Build Ghostty yourself from source code. This is only recommended for people who don't have access to binaries or packages, or for developers who want to contribute to Ghostty.

Tip

Building Ghostty from source is not recommended for most users. If you have access to a prebuilt binary or package, you should use that instead. See the binaries and packages page to see if a prebuilt binary or package is available for your platform.

If you intend to develop or package Ghostty, please also check out our "Developing Ghostty" and "Packaging Ghostty" documents respectively. This page is more oriented towards end users who want or need to build Ghostty from source for personal use.

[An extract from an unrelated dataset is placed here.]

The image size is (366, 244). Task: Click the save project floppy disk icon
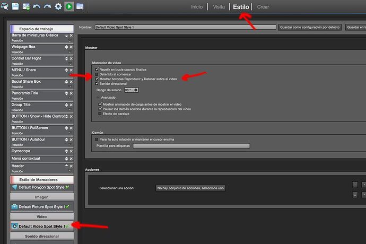tap(15, 6)
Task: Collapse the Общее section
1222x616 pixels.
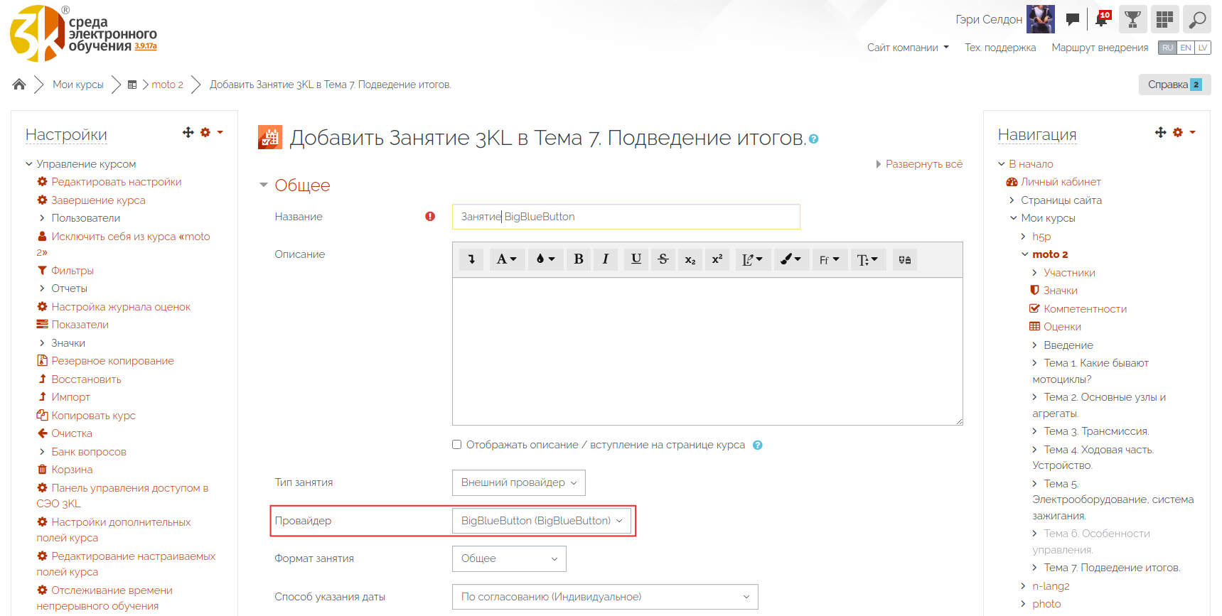Action: point(264,185)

To build Ghostty, you need to first install Zig.

Important

Each version of Ghostty is only guaranteed to build for one specific version of Zig as it is still a rapidly-evolving language. Either older or newer Zig compilers may not be able to build Ghostty. If your package manager maintains a different version of Zig than what Ghostty requires, you can use static binary releases of the Zig compiler on the Zig downloads page.

The Zig version that each Ghostty version requires is as follows:

Ghostty versionZig version
1.0.x0.13.0
1.1.x0.13.0
1.2.x0.14.1
tip0.14.1

The official build environment is defined by Nix. You do not need to use Nix to build Ghostty, but the Nix environment is the environment which runs CI tests and builds release artifacts, so it is the most reliable way to build Ghostty. See the Building with Nix section to see how to set up the Nix environment.

Depending on your platform, you may also need to install additional dependencies to build Ghostty. For Linux, see Linux. For macOS, see macOS.

Getting the source code

Begin by downloading Ghostty's source tarball.

Warning

While you can compile Ghostty from source by checking out its Git repository, this is not recommended for anyone but Ghostty developers and contributors. This is because source tarballs contain various preprocessed files that make Ghostty require far fewer dependencies to compile.

If you intend to contribute to Ghostty, please consult the "Developing Ghostty" documents on how to build Ghostty in a development environment. While most of the steps are exactly the same, we will be assuming a source tarball-based build for now on for the sake of simplicity.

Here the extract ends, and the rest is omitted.